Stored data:

---+---

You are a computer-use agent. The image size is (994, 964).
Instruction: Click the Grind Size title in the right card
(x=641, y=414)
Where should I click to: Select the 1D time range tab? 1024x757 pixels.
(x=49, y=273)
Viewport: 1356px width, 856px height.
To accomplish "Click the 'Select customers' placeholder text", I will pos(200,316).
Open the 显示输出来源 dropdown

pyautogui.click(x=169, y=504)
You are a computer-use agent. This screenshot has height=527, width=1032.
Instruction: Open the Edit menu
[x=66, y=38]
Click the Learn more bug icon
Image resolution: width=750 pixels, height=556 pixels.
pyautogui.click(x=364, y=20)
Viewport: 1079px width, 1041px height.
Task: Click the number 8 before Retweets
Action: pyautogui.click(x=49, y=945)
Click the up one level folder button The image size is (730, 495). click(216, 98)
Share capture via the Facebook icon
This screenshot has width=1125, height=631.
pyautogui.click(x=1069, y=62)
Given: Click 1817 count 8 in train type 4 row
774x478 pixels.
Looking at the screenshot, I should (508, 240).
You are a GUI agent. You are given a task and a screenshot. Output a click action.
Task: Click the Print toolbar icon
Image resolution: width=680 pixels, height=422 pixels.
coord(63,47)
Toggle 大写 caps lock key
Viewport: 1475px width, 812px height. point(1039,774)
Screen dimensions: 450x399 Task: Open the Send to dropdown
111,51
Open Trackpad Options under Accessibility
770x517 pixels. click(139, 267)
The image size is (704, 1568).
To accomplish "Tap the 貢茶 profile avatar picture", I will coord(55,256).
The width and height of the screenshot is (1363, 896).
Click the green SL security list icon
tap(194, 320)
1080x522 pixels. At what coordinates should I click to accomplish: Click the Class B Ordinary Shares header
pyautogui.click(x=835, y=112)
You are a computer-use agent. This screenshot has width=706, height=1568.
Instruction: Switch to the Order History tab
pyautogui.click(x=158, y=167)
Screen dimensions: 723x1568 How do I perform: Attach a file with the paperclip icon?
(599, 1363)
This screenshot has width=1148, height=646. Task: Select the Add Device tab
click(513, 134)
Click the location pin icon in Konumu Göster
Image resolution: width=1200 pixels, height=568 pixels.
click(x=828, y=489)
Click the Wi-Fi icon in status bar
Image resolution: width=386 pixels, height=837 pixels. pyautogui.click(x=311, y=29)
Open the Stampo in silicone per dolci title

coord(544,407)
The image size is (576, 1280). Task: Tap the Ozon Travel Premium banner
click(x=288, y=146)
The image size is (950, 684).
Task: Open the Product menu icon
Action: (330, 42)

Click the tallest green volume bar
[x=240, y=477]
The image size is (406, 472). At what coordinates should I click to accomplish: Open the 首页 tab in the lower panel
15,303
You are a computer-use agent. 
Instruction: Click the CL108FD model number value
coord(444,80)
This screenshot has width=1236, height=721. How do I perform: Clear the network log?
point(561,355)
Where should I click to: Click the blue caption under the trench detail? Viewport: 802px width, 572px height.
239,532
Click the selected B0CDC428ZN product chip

---+---

**Task instructions**: Repeat the data word for word, leaving out no line.

**Exercise output**:
You are a computer-use agent. The image size is (994, 964).
Instruction: Click the Grind Size title in the right card
(x=641, y=414)
Where should I click to: Select the 1D time range tab? 1024x757 pixels.
(x=49, y=273)
Viewport: 1356px width, 856px height.
To accomplish "Click the 'Select customers' placeholder text", I will pos(200,316).
Open the 显示输出来源 dropdown

pyautogui.click(x=169, y=504)
You are a computer-use agent. This screenshot has height=527, width=1032.
Instruction: Open the Edit menu
[x=66, y=38]
Click the Learn more bug icon
Image resolution: width=750 pixels, height=556 pixels.
pyautogui.click(x=364, y=20)
Viewport: 1079px width, 1041px height.
Task: Click the number 8 before Retweets
Action: pyautogui.click(x=49, y=945)
Click the up one level folder button The image size is (730, 495). click(216, 98)
Share capture via the Facebook icon
This screenshot has width=1125, height=631.
pyautogui.click(x=1069, y=62)
Given: Click 1817 count 8 in train type 4 row
774x478 pixels.
Looking at the screenshot, I should (508, 240).
You are a GUI agent. You are given a task and a screenshot. Output a click action.
Task: Click the Print toolbar icon
Image resolution: width=680 pixels, height=422 pixels.
coord(63,47)
Toggle 大写 caps lock key
Viewport: 1475px width, 812px height. point(1039,774)
Screen dimensions: 450x399 Task: Open the Send to dropdown
111,51
Open Trackpad Options under Accessibility
770x517 pixels. click(139, 267)
The image size is (704, 1568).
To accomplish "Tap the 貢茶 profile avatar picture", I will coord(55,256).
The width and height of the screenshot is (1363, 896).
Click the green SL security list icon
tap(194, 320)
1080x522 pixels. At what coordinates should I click to accomplish: Click the Class B Ordinary Shares header
pyautogui.click(x=835, y=112)
You are a computer-use agent. This screenshot has width=706, height=1568.
Instruction: Switch to the Order History tab
pyautogui.click(x=158, y=167)
Screen dimensions: 723x1568 How do I perform: Attach a file with the paperclip icon?
(599, 1363)
This screenshot has width=1148, height=646. Task: Select the Add Device tab
click(513, 134)
Click the location pin icon in Konumu Göster
Image resolution: width=1200 pixels, height=568 pixels.
click(x=828, y=489)
Click the Wi-Fi icon in status bar
Image resolution: width=386 pixels, height=837 pixels. pyautogui.click(x=311, y=29)
Open the Stampo in silicone per dolci title

coord(544,407)
The image size is (576, 1280). Task: Tap the Ozon Travel Premium banner
click(x=288, y=146)
The image size is (950, 684).
Task: Open the Product menu icon
Action: (330, 42)

Click the tallest green volume bar
[x=240, y=477]
The image size is (406, 472). At what coordinates should I click to accomplish: Open the 首页 tab in the lower panel
15,303
You are a computer-use agent. 
Instruction: Click the CL108FD model number value
coord(444,80)
This screenshot has width=1236, height=721. How do I perform: Clear the network log?
point(561,355)
Where should I click to: Click the blue caption under the trench detail? Viewport: 802px width, 572px height.
239,532
Click the selected B0CDC428ZN product chip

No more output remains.